The need for better education is critical in recovery efforts.
Globally, over 60 million people have been forced to flee their homes – leaving behind their schools, jobs and communities.
Refugee children and youth urgently need quality education that will help them heal and grow, protect them from further harm, and disrupt the ongoing cycle of violence and poverty.
However, teachers in many refugee camps in Africa typically receive minimal or no teacher training, and many only have secondary school certificates and their own educational experiences to draw on. If they do receive training, it is often in the form of one-off workshops delivered by visiting NGOs.
In light of the growing refugee crisis, new solutions to delivering educational services are urgently needed.
FCA tests new innovation to support teachers
In 2015, Teachers College – Columbia University (TC) and Finn Church Aid (FCA) joined forces for the Amplify Refugee Education Challenge, a global competition funded by DFID and developed by IDEO, UNICEF, and UNHCR.
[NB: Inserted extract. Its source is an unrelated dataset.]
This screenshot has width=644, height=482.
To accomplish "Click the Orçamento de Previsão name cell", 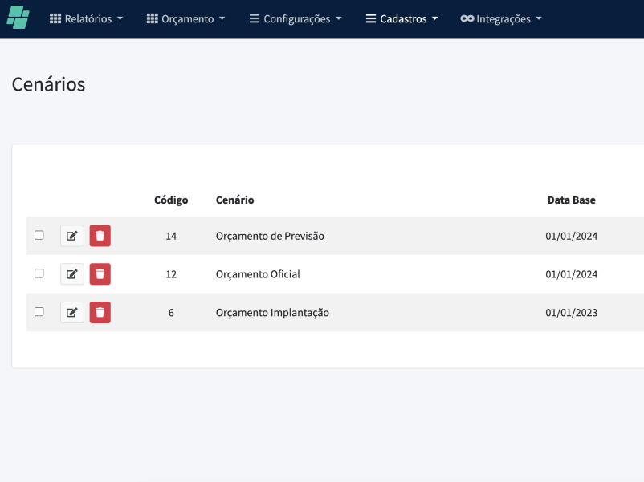I will pos(270,236).
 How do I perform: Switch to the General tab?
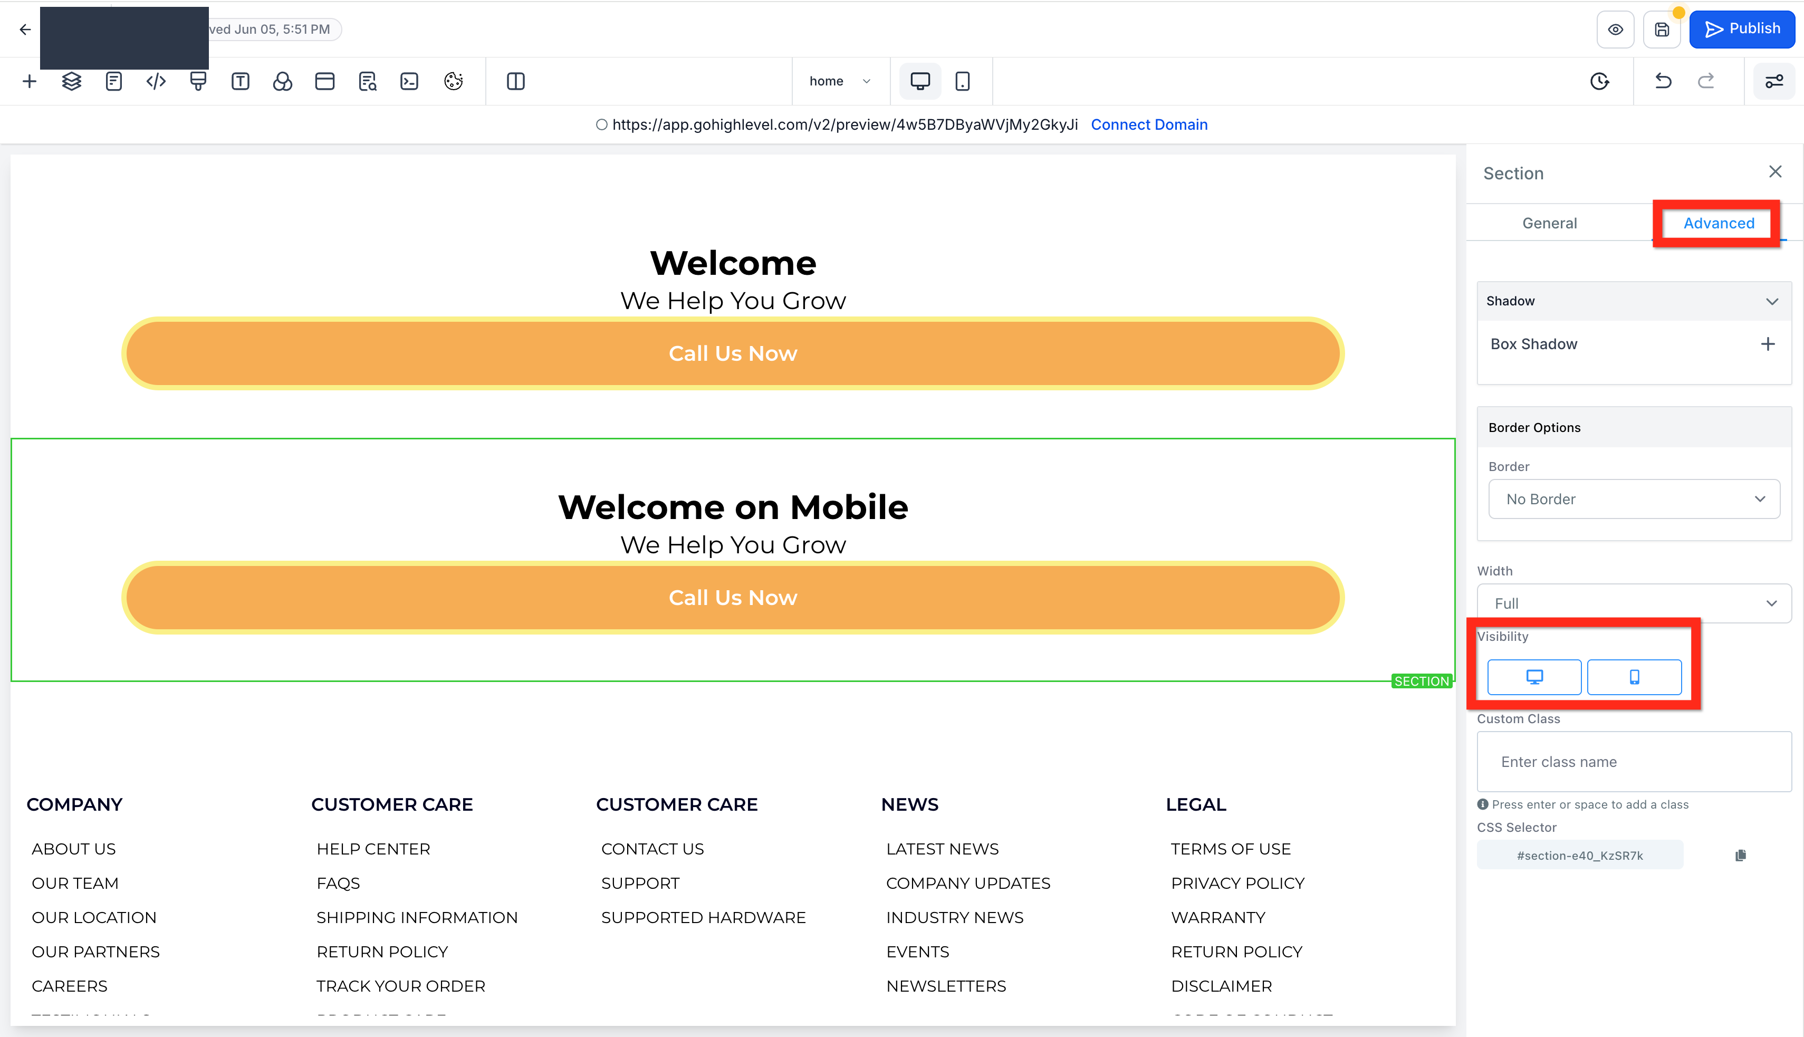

In November 2015, FCA and TC launched a prototype of a new educational innovation in the Kakuma refugee camp, host to over 100,000 refugees, in northern Kenya.
The prototype was designed to answer the question: How can mobile phones – already widely used by refugees – be leveraged to provide support to refugee teachers?
Twenty refugee teachers were selected to participate, and over a two-week period, teachers received instructional strategies, pictures, and motivational quotes that were linked to the intensive teacher training they had received four months earlier in Kakuma. Teacher education experts based in Nairobi, London, and New York participated in WhatsApp discussions with the refugee teachers.
Prototype reveals enormous potential but also limitations
The prototype yielded a higher response rate and more positive results than expected.
Teachers reported that M-Mentoring had a significant impact on their ability to translate their training to practical hands-on solutions in the classroom. Some teachers even reported that they were so inspired by the messages and discussions that they engaged teachers in their own schools in discussions on how to address the challenges they face in practice.
“I hope that the programme will continue to expand and improve…and that in 2016 there will be more opportunities to make us better people, better teachers, better agents of change. Because you have really been giving us hope…We are all humans, and that is what you people have recognised”, told one of the teacher participants in Kakuma.
Teachers also reported that the ability to engage in discussion with each other and with education specialists internationally reduced the deep sense of isolation they feel in refugee camps, and even fostered a sense of a global education community.
Despite the unexpected success of the prototype, teachers cautioned that this initiative would only be successful if closely connected to in-person training and mentoring support.
In 2016, FCA and TC are partnering to implement a second phase of the prototype, with continued support from Amplify-DFID. The goal is to develop and test a more robust service, that links in-person coaching, training, and M-Mentoring in the most effective and sustainable way.